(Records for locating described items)
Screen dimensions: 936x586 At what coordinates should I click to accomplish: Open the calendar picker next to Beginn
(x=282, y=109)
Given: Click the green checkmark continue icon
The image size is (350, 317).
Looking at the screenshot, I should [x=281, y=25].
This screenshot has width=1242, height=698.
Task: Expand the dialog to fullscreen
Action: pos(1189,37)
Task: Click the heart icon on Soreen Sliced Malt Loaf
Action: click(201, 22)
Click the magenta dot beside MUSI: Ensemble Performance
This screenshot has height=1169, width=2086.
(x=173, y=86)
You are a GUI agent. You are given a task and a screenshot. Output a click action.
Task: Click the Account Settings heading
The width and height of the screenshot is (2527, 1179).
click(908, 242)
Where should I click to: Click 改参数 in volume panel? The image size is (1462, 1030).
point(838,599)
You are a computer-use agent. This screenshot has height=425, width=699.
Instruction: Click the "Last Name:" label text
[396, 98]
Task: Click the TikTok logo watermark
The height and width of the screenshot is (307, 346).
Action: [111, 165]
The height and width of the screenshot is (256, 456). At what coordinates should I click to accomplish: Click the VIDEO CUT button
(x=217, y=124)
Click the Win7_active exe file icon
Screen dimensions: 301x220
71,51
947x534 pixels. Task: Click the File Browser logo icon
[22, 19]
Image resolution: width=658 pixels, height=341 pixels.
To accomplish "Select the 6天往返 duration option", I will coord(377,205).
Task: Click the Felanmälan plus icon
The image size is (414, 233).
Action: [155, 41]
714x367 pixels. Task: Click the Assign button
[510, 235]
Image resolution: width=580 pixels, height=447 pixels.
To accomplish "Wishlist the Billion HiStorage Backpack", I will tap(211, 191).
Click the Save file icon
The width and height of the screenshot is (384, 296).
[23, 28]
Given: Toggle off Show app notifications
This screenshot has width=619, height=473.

= TASK BRIEF =
Please render the lines between the one holding "Click the magenta" and the one holding "click(908, 242)", inclusive, as a numbered list with any blank lines left out.

= EXERCISE OUTPUT =
1. Click the magenta dot beside MUSI: Ensemble Performance
2. This screenshot has height=1169, width=2086.
3. (x=173, y=86)
4. You are a GUI agent. You are given a task and a screenshot. Output a click action.
5. Task: Click the Account Settings heading
6. The width and height of the screenshot is (2527, 1179).
7. click(908, 242)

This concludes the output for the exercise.